## [TASK GOAL]
Rewrite every entry below, replacing "GUI agent" with "screen assistant" and keeping everything else the same.

──────── SUPPLIED RECORDS

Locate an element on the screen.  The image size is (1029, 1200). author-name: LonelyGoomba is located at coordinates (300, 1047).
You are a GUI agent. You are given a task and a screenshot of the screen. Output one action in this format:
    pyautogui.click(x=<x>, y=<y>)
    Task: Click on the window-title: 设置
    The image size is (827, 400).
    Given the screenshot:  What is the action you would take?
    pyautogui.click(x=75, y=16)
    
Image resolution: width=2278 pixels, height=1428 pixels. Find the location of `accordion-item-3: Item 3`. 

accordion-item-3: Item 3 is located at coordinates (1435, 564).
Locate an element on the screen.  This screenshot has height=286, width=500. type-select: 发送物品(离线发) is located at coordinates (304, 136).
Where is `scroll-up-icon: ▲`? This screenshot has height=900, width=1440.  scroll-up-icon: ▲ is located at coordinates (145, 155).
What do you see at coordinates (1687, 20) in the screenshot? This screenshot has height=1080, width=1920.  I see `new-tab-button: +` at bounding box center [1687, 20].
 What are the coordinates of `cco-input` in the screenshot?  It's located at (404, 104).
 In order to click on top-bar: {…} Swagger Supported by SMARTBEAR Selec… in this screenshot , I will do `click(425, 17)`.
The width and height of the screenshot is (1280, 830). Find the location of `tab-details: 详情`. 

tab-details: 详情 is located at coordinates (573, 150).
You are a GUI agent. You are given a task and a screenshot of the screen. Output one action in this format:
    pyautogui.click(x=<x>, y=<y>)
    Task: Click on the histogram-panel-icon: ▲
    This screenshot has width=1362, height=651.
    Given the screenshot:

────────────────

## [RESULT]
Locate an element on the screen.  The image size is (1029, 1200). author-name: LonelyGoomba is located at coordinates (300, 1047).
You are a screen assistant. You are given a task and a screenshot of the screen. Output one action in this format:
    pyautogui.click(x=<x>, y=<y>)
    Task: Click on the window-title: 设置
    The image size is (827, 400).
    Given the screenshot:  What is the action you would take?
    pyautogui.click(x=75, y=16)
    
Image resolution: width=2278 pixels, height=1428 pixels. Find the location of `accordion-item-3: Item 3`. 

accordion-item-3: Item 3 is located at coordinates (1435, 564).
Locate an element on the screen.  This screenshot has height=286, width=500. type-select: 发送物品(离线发) is located at coordinates (304, 136).
Where is `scroll-up-icon: ▲`? This screenshot has height=900, width=1440.  scroll-up-icon: ▲ is located at coordinates (145, 155).
What do you see at coordinates (1687, 20) in the screenshot? This screenshot has height=1080, width=1920.  I see `new-tab-button: +` at bounding box center [1687, 20].
 What are the coordinates of `cco-input` in the screenshot?  It's located at (404, 104).
 In order to click on top-bar: {…} Swagger Supported by SMARTBEAR Selec… in this screenshot , I will do `click(425, 17)`.
The width and height of the screenshot is (1280, 830). Find the location of `tab-details: 详情`. 

tab-details: 详情 is located at coordinates (573, 150).
You are a screen assistant. You are given a task and a screenshot of the screen. Output one action in this format:
    pyautogui.click(x=<x>, y=<y>)
    Task: Click on the histogram-panel-icon: ▲
    This screenshot has width=1362, height=651.
    Given the screenshot:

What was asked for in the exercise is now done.